__Task instructions__.
Type out the entries again, keeping every word unchanged.

══ Given records

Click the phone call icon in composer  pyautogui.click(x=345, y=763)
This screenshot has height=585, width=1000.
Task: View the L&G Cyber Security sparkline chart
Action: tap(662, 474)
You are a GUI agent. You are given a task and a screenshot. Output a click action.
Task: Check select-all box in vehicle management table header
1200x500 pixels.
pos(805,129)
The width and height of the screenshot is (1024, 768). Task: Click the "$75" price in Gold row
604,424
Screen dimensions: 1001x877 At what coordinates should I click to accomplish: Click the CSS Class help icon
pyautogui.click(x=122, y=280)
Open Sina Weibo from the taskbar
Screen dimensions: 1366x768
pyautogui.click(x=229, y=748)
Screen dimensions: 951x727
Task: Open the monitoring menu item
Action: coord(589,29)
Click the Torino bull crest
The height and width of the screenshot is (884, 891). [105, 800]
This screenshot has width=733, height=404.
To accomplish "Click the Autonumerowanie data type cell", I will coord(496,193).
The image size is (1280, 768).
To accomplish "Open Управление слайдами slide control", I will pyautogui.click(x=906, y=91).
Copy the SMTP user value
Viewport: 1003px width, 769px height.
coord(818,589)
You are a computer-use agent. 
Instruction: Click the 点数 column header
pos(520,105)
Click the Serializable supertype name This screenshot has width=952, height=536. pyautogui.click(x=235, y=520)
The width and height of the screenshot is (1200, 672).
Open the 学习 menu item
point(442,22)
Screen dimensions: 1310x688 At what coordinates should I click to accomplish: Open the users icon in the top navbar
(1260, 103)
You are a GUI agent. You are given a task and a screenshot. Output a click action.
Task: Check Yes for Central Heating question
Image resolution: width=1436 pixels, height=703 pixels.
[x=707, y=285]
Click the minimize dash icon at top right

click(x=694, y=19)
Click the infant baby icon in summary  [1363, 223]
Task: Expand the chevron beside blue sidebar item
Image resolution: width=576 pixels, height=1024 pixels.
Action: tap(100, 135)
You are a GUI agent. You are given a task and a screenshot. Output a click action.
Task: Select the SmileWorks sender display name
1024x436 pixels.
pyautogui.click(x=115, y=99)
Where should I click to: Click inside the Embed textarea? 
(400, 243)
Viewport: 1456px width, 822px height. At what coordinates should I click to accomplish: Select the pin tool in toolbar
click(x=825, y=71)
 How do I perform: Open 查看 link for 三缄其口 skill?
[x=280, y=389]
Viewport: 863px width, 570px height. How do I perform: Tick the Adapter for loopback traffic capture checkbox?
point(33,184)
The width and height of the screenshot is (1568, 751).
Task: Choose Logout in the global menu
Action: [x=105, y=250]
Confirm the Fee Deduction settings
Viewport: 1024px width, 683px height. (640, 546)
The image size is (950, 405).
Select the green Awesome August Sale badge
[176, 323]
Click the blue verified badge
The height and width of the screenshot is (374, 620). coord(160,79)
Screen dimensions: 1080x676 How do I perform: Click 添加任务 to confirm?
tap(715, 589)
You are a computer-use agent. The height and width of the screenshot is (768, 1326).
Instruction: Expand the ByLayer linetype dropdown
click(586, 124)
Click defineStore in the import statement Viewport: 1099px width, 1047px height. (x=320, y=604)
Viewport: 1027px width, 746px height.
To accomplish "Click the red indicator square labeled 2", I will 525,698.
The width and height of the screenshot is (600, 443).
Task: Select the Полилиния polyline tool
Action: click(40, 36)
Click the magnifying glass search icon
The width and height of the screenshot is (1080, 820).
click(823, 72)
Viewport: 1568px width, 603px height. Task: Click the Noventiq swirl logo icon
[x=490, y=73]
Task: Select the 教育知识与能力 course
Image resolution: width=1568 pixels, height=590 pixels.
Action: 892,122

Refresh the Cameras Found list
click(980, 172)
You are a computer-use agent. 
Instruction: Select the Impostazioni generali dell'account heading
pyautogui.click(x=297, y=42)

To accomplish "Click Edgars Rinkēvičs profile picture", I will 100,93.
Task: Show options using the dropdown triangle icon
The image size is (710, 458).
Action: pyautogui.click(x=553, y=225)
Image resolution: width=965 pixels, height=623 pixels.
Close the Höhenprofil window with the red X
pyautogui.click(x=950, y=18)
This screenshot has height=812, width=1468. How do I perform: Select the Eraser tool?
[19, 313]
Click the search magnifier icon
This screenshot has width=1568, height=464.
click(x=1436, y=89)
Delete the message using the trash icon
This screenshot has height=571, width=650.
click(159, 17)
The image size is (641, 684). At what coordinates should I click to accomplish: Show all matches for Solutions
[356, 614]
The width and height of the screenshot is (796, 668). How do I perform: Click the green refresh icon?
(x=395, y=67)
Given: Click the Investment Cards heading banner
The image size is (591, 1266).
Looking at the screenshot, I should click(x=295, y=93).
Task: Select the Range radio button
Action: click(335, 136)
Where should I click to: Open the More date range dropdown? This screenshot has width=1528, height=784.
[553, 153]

════

__Answer to this task__.
Click the phone call icon in composer  pyautogui.click(x=345, y=763)
This screenshot has height=585, width=1000.
Task: View the L&G Cyber Security sparkline chart
Action: tap(662, 474)
You are a GUI agent. You are given a task and a screenshot. Output a click action.
Task: Check select-all box in vehicle management table header
1200x500 pixels.
pos(805,129)
The width and height of the screenshot is (1024, 768). Task: Click the "$75" price in Gold row
604,424
Screen dimensions: 1001x877 At what coordinates should I click to accomplish: Click the CSS Class help icon
pyautogui.click(x=122, y=280)
Open Sina Weibo from the taskbar
Screen dimensions: 1366x768
pyautogui.click(x=229, y=748)
Screen dimensions: 951x727
Task: Open the monitoring menu item
Action: coord(589,29)
Click the Torino bull crest
The height and width of the screenshot is (884, 891). [105, 800]
This screenshot has width=733, height=404.
To accomplish "Click the Autonumerowanie data type cell", I will coord(496,193).
The image size is (1280, 768).
To accomplish "Open Управление слайдами slide control", I will pyautogui.click(x=906, y=91).
Copy the SMTP user value
Viewport: 1003px width, 769px height.
coord(818,589)
You are a computer-use agent. 
Instruction: Click the 点数 column header
pos(520,105)
Click the Serializable supertype name This screenshot has width=952, height=536. pyautogui.click(x=235, y=520)
The width and height of the screenshot is (1200, 672).
Open the 学习 menu item
point(442,22)
Screen dimensions: 1310x688 At what coordinates should I click to accomplish: Open the users icon in the top navbar
(1260, 103)
You are a GUI agent. You are given a task and a screenshot. Output a click action.
Task: Check Yes for Central Heating question
Image resolution: width=1436 pixels, height=703 pixels.
[x=707, y=285]
Click the minimize dash icon at top right

click(x=694, y=19)
Click the infant baby icon in summary  [1363, 223]
Task: Expand the chevron beside blue sidebar item
Image resolution: width=576 pixels, height=1024 pixels.
Action: tap(100, 135)
You are a GUI agent. You are given a task and a screenshot. Output a click action.
Task: Select the SmileWorks sender display name
1024x436 pixels.
pyautogui.click(x=115, y=99)
Where should I click to: Click inside the Embed textarea? 
(400, 243)
Viewport: 1456px width, 822px height. At what coordinates should I click to accomplish: Select the pin tool in toolbar
click(x=825, y=71)
 How do I perform: Open 查看 link for 三缄其口 skill?
[x=280, y=389]
Viewport: 863px width, 570px height. How do I perform: Tick the Adapter for loopback traffic capture checkbox?
point(33,184)
The width and height of the screenshot is (1568, 751).
Task: Choose Logout in the global menu
Action: [x=105, y=250]
Confirm the Fee Deduction settings
Viewport: 1024px width, 683px height. (640, 546)
The image size is (950, 405).
Select the green Awesome August Sale badge
[176, 323]
Click the blue verified badge
The height and width of the screenshot is (374, 620). coord(160,79)
Screen dimensions: 1080x676 How do I perform: Click 添加任务 to confirm?
tap(715, 589)
You are a computer-use agent. The height and width of the screenshot is (768, 1326).
Instruction: Expand the ByLayer linetype dropdown
click(586, 124)
Click defineStore in the import statement Viewport: 1099px width, 1047px height. (x=320, y=604)
Viewport: 1027px width, 746px height.
To accomplish "Click the red indicator square labeled 2", I will 525,698.
The width and height of the screenshot is (600, 443).
Task: Select the Полилиния polyline tool
Action: click(40, 36)
Click the magnifying glass search icon
The width and height of the screenshot is (1080, 820).
click(823, 72)
Viewport: 1568px width, 603px height. Task: Click the Noventiq swirl logo icon
[x=490, y=73]
Task: Select the 教育知识与能力 course
Image resolution: width=1568 pixels, height=590 pixels.
Action: 892,122

Refresh the Cameras Found list
click(980, 172)
You are a computer-use agent. 
Instruction: Select the Impostazioni generali dell'account heading
pyautogui.click(x=297, y=42)

To accomplish "Click Edgars Rinkēvičs profile picture", I will 100,93.
Task: Show options using the dropdown triangle icon
The image size is (710, 458).
Action: pyautogui.click(x=553, y=225)
Image resolution: width=965 pixels, height=623 pixels.
Close the Höhenprofil window with the red X
pyautogui.click(x=950, y=18)
This screenshot has height=812, width=1468. How do I perform: Select the Eraser tool?
[19, 313]
Click the search magnifier icon
This screenshot has width=1568, height=464.
click(x=1436, y=89)
Delete the message using the trash icon
This screenshot has height=571, width=650.
click(159, 17)
The image size is (641, 684). At what coordinates should I click to accomplish: Show all matches for Solutions
[356, 614]
The width and height of the screenshot is (796, 668). How do I perform: Click the green refresh icon?
(x=395, y=67)
Given: Click the Investment Cards heading banner
The image size is (591, 1266).
Looking at the screenshot, I should click(x=295, y=93).
Task: Select the Range radio button
Action: click(335, 136)
Where should I click to: Open the More date range dropdown? This screenshot has width=1528, height=784.
[553, 153]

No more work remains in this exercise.